Suresh Tendulkar, who passed away in Pune yesterday, was the economist's economist. Soft-spoken, self-effacing, and forever shy of the limelight, Prof Tendulkar had taught Indian economics to several generations of students at the Delhi School of Economics (DSE). Prof Tendulkar instilled in his students not just a detailed and rigorous knowledge of the way the Indian economy functioned, he also taught them the value of precision and clarity. Not for him vague statements that were not backed by indubitable facts as revealed by data; nor for him the tendency to make predictions on a hunch. Prof Tendulkar liked to get it right. He often did. Much of the research that Prof Tendulkar conducted after joining the DSE pertained to the dynamics of the Indian economy. His room on the first floor used to be filled with hundreds of dusty reports lying all over the place. His desk was a clutter that only he could navigate. From this emerged a body of work that ought to have informed policy but, such was the disjunct between government and academia, that it did not happen.

Dissenting note

But you cannot keep a good man down, and state recognition was extended to him when he was made a member of the last Pay Commission. He took a good, hard look at the way government servants were paid and was appalled. He concluded (a) that government servants were paid far more than the public realised through all sorts of hidden benefits and (b) that their emoluments needed to be linked to efficiency in some manner. But the others on the panel had a different agenda. In the end Prof Tendulkar was forced to write a dissenting note.

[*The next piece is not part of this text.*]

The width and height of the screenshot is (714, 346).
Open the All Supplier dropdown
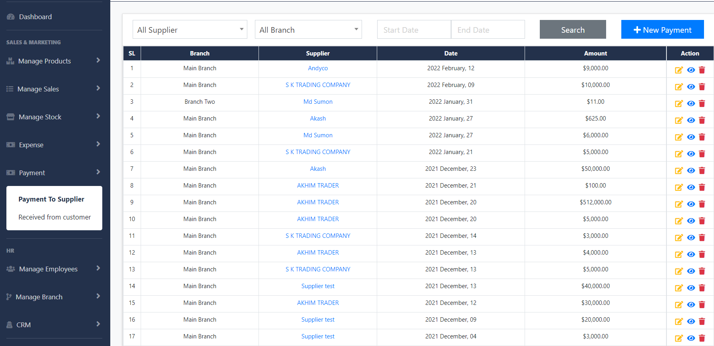coord(190,30)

Some years later, in 2008, when Dr C. Rangarajan left his post as chairman of the Prime Minister's Economic Advisory Council (PMEAC) to go into the Rajya Sabha, it was to Prof Tendulkar that Prime Minister Manmohan Singh turned. It was a short stint. He enjoyed it thoroughly, except one aspect of it. Once, visibly bewildered, he asked me how he should deal with the media. I told him not to and to leave it to his secretary. In 2009, Dr Rangarajan came back to the PMEAC, and Prof Tendulkar was entrusted with making an estimate of poverty in India. His report concluded, much to the consternation of those who have a vested interest in poverty studies, that not as many Indians were as poor as generally perceived. There was a furore, based more on subjective and anecdotal evidence. Bemused, Prof Tendulkar was left wondering when, if ever, Indians would accept facts as gospel, rather than opinion.

Single-minded focus on facts

He also undertook to write a detailed analysis of the 1991 crisis. One day he phoned me to ask what my understanding of it was, and I gave him the background, which included the inertia of the finance ministry during 1990, as also the political reasons that led to a sudden outflow of capital in India during September-December of that year. Prof Tendulkar heard me out, and asked, "Can you prove it?" At that time, I could not. But in about 18 months, the proof he needed will be available when the fourth volume of the Reserve Bank of India's (RBI's) history is published. The vacillations and lack of sure-footedness of the then finance secretary will, hopefully, be fully documented.

A few months ago Prof Tendulkar underwent a heart bypass surgery, which seems to have not worked. He is no longer with us, but it must be hoped that his single-minded pursuit of knowledge based on facts will eventually become the bedrock on which economic research and policy in India stand.